Material shown START
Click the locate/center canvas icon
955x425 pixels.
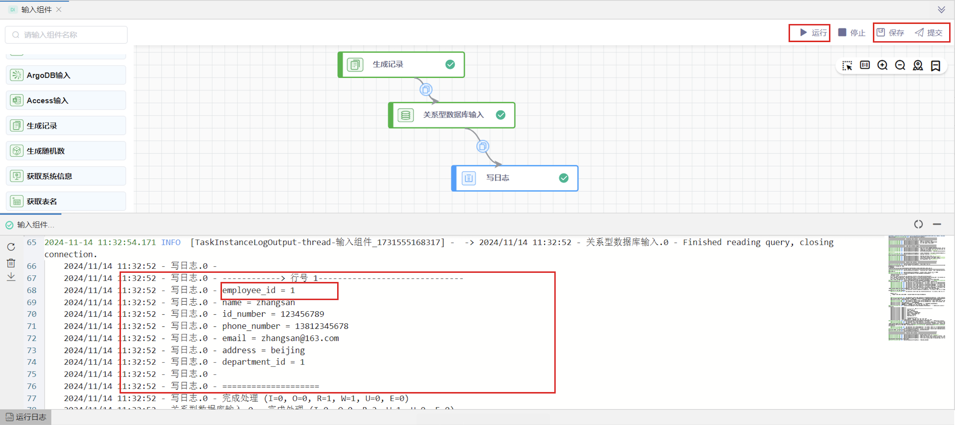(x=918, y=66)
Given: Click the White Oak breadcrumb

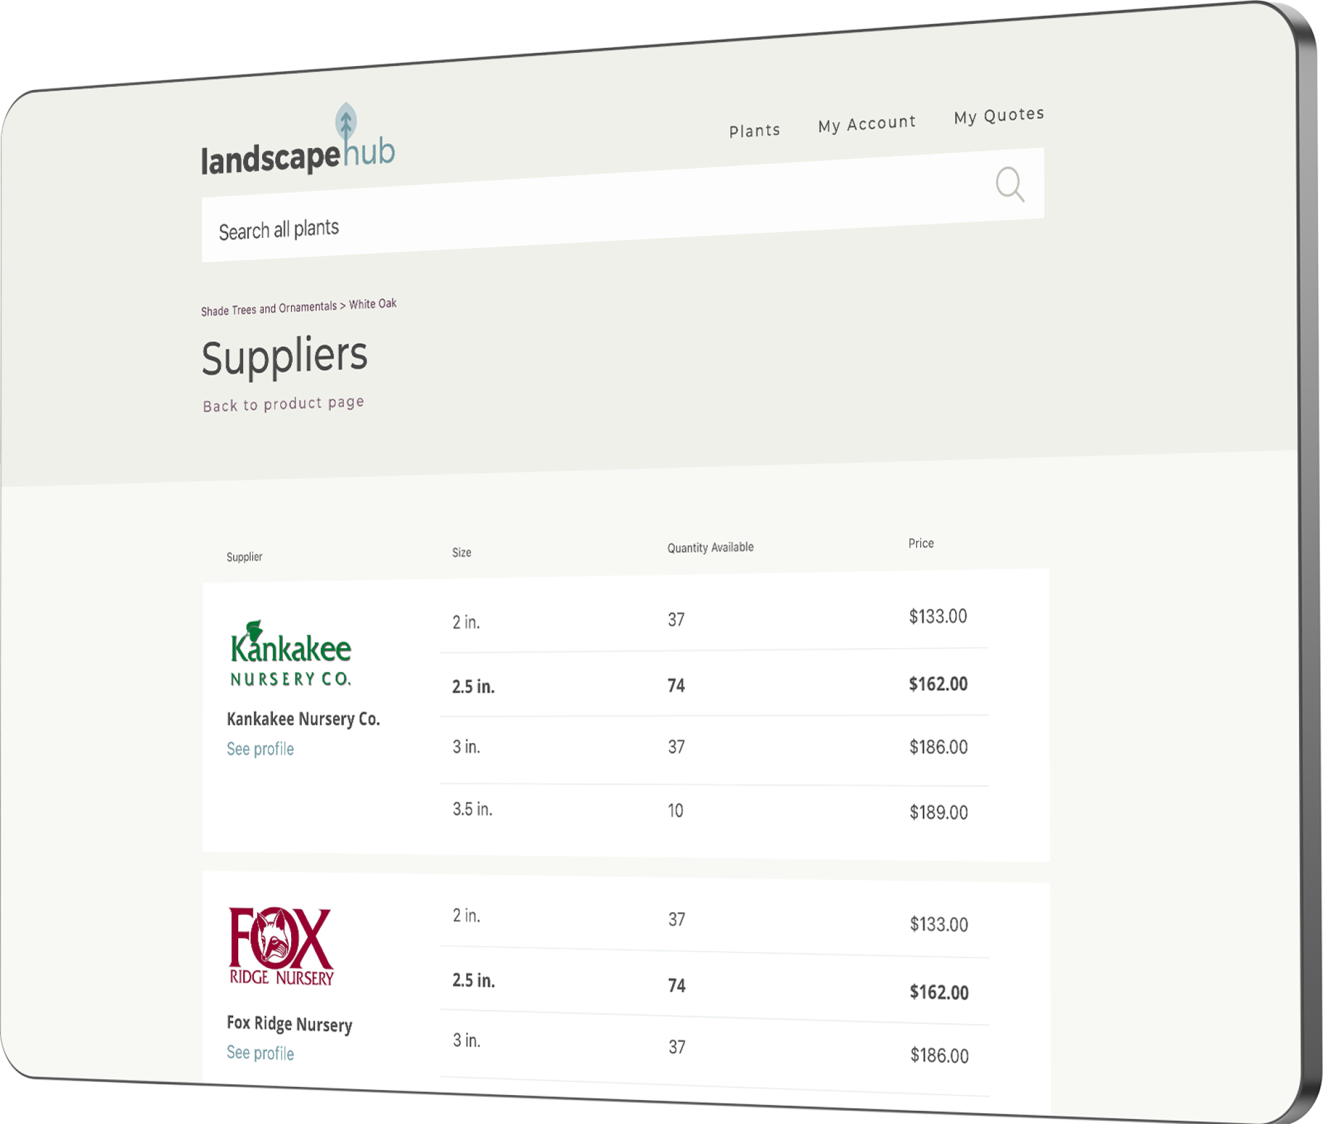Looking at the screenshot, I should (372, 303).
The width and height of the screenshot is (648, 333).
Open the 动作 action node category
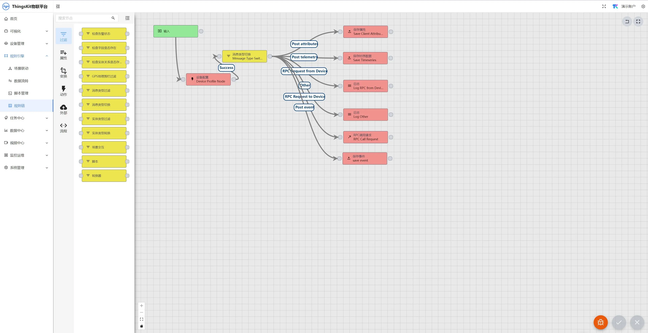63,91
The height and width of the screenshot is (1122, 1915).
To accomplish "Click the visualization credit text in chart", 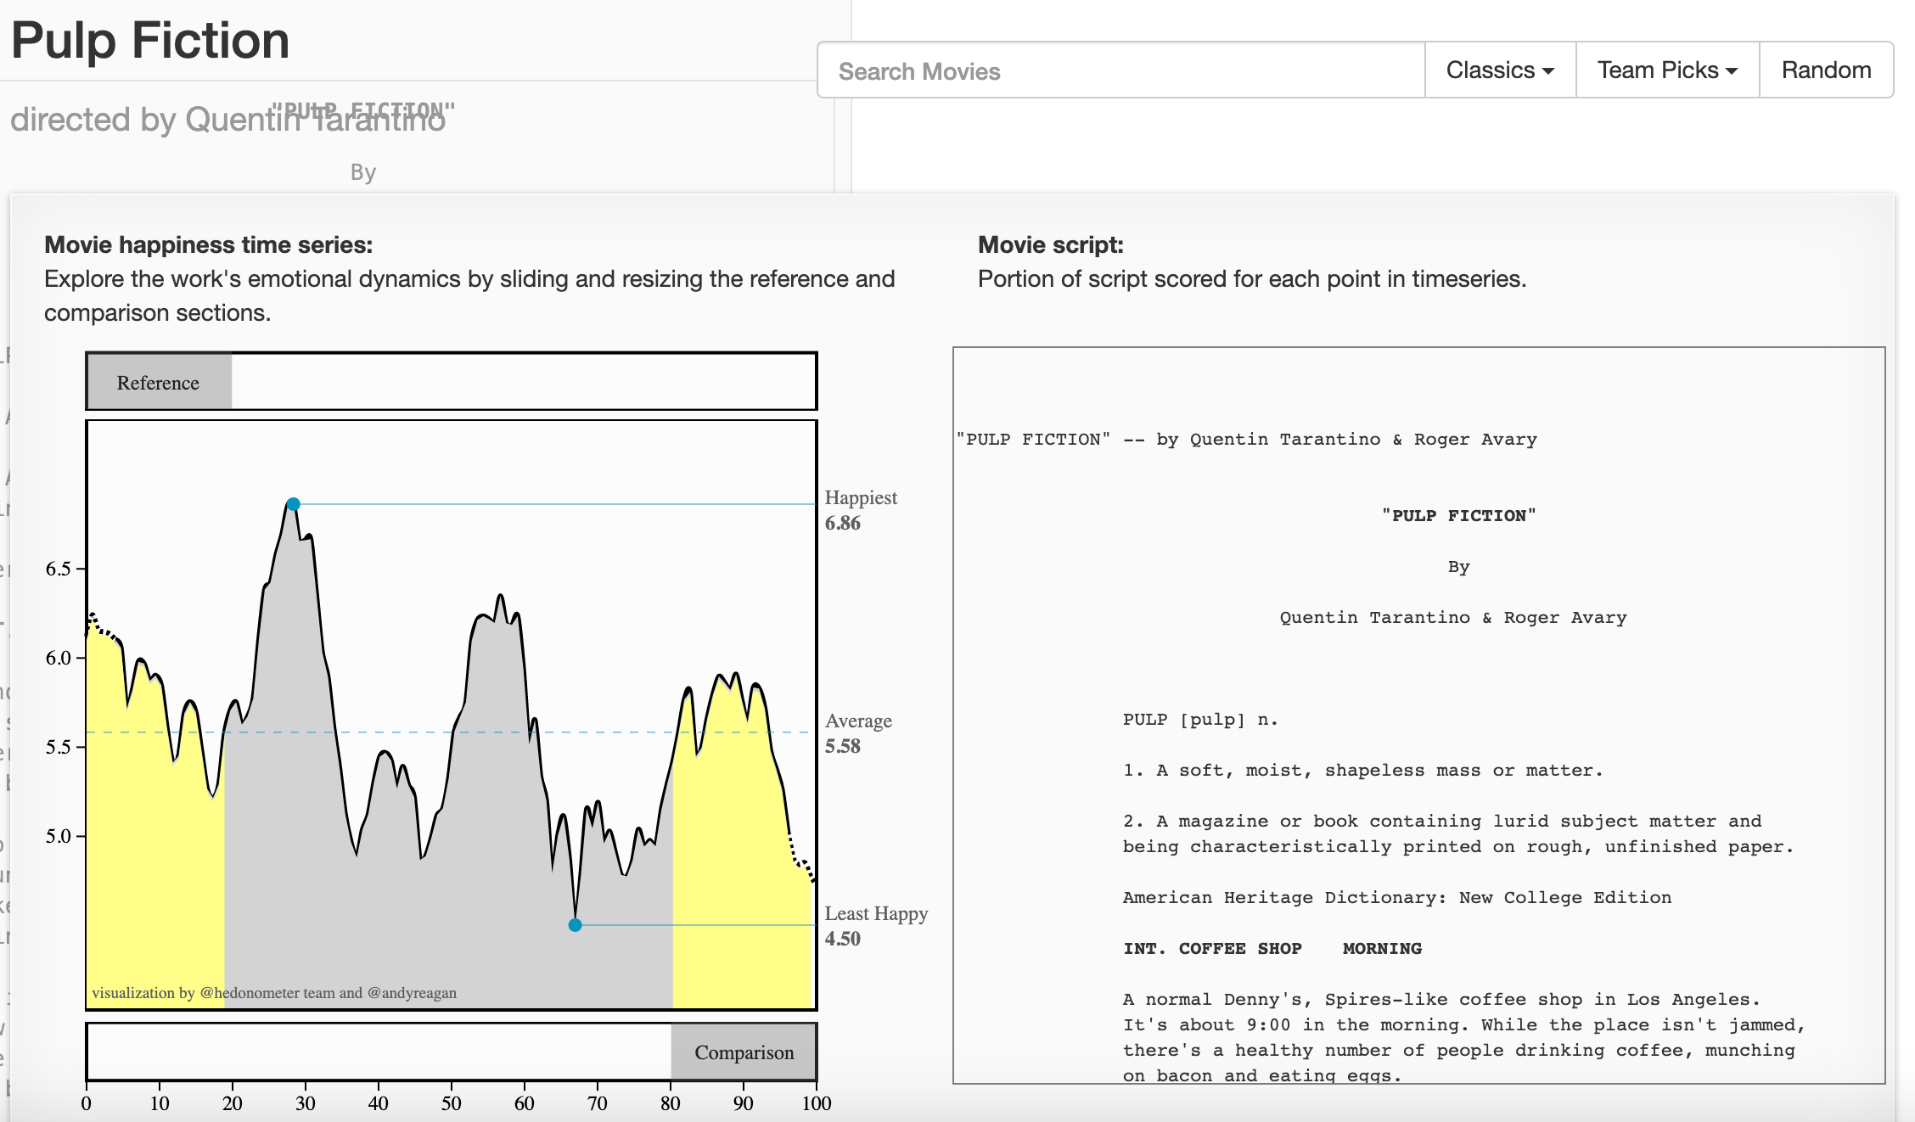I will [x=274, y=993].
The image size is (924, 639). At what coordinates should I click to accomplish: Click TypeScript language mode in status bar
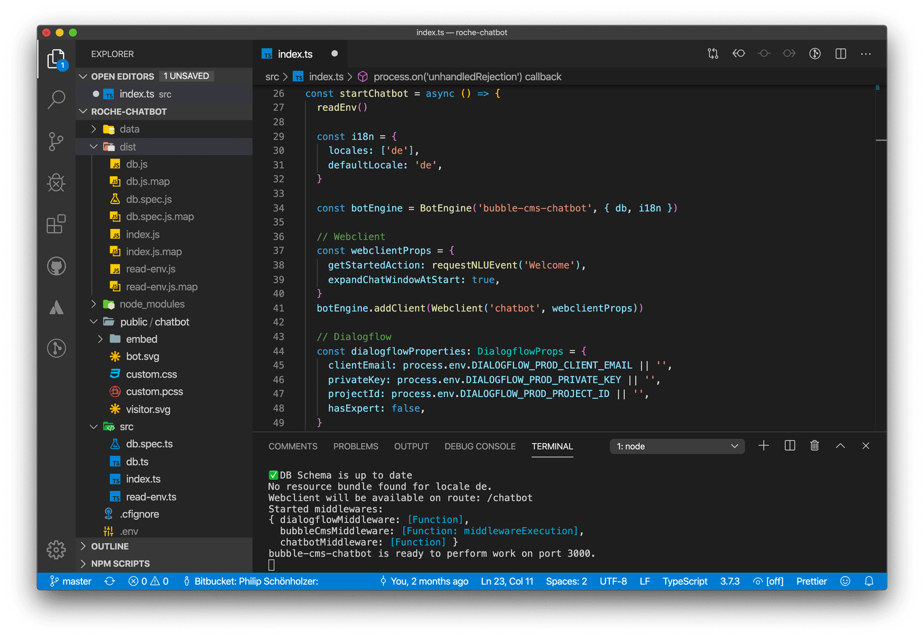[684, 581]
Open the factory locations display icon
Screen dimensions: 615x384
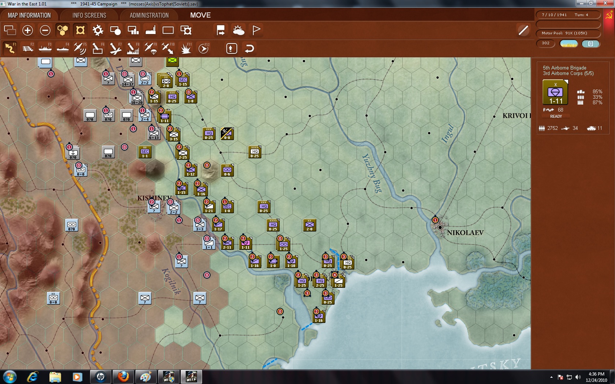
Material shown END
- _Instructions for the task_
Lines of the listing above that contain the word "height" must all be copied.

- _Completed exercise_
The width and height of the screenshot is (648, 333).
The height and width of the screenshot is (1122, 1915).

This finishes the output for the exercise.